Closed muddi900 closed 1 year ago
were you able to find a solution? i am getting the same error. it works very well in jupyter notebook app. but I keep getting this error in the hugging face application.
I have found a workaround using replicate's implementation. It requires exposing a link to a file because replicate only works with hyperlinks. I am hoping the issue would be resolved by the time I am going live.
If you are testing on local, you can use ngrok for the file link.
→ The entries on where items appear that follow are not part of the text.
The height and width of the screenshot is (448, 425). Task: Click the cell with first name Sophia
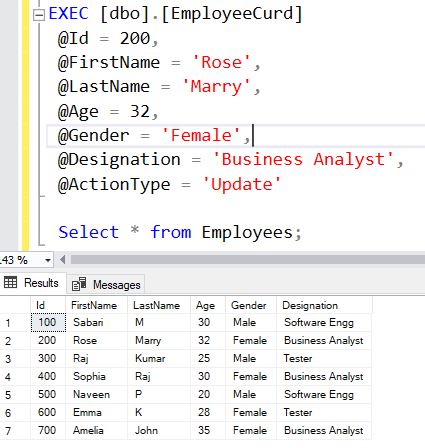[x=96, y=376]
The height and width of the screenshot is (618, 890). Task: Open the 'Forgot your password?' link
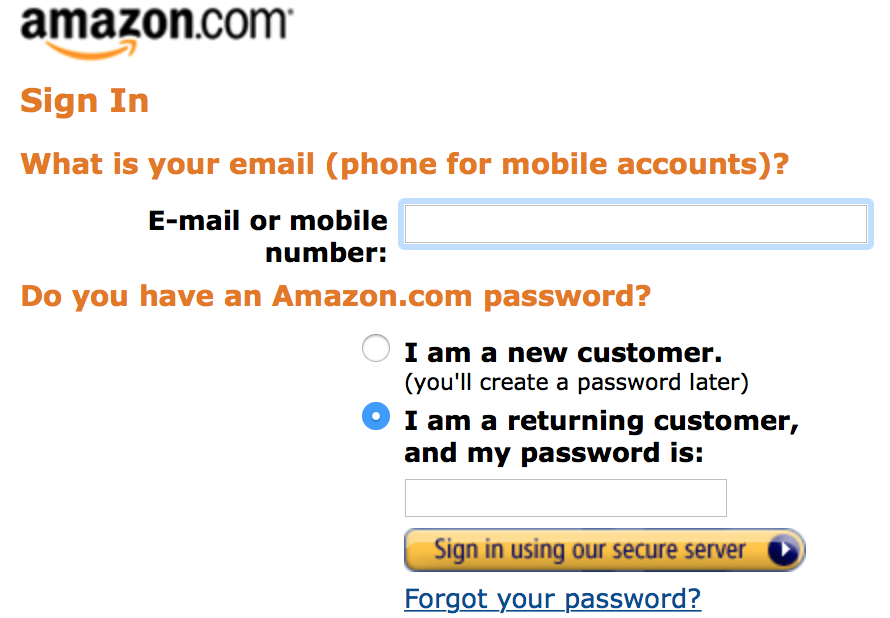(x=552, y=598)
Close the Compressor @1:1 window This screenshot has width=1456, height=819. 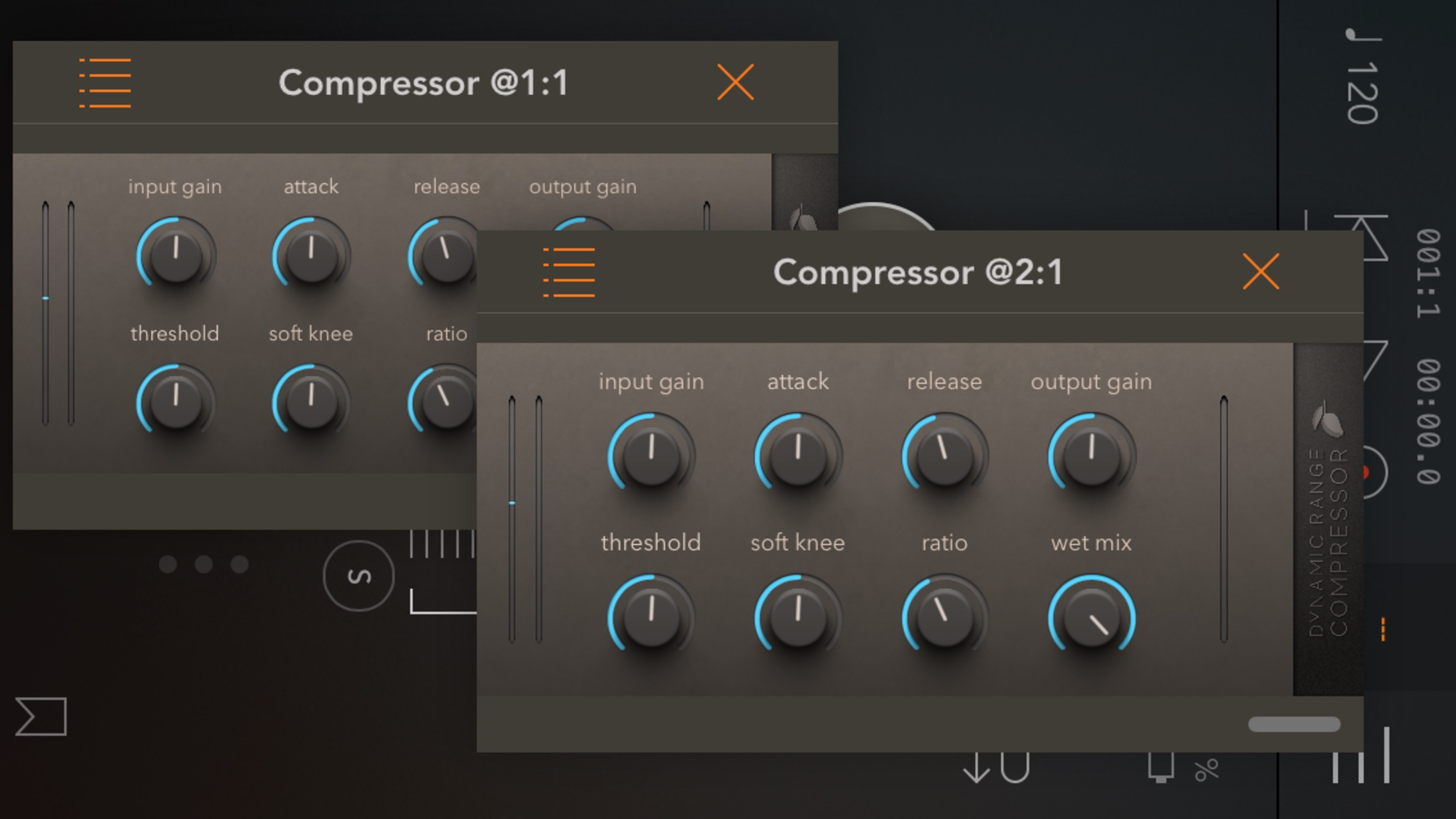pyautogui.click(x=735, y=82)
On Fri, Mar 24, 2023 at 4:28 PM Sumeyye Yegen @.***> wrote:
were you able to find a solution? i am getting the same error. it works very well in jupyter notebook app. but I keep getting this error in the hugging face application.
— Reply to this email directly, view it on GitHub https://github.com/openai/openai-python/issues/333#issuecomment-1482654291, or unsubscribe https://github.com/notifications/unsubscribe-auth/AI2VVZR4CCOS2UW4WJYL4WTW5WAMNANCNFSM6AAAAAAWDXNA24 . You are receiving this because you authored the thread.Message ID: @.***>
I've run into this today as well, but with the webm audio format, also using Flask. A web app is recording a brief spoken audio clip with mimeType 'audio/webm;codecs=opus'
and when I save a copy of the recorded audio to a file, it is submitted to the API and correctly transcribed without issue. However, if I submit the request via my Flask app, I get the same error as @muddi900.
ffprobe info:
ffprobe version 5.1.2 Copyright (c) 2007-2022 the FFmpeg developers
built with Apple clang version 14.0.0 (clang-1400.0.29.202)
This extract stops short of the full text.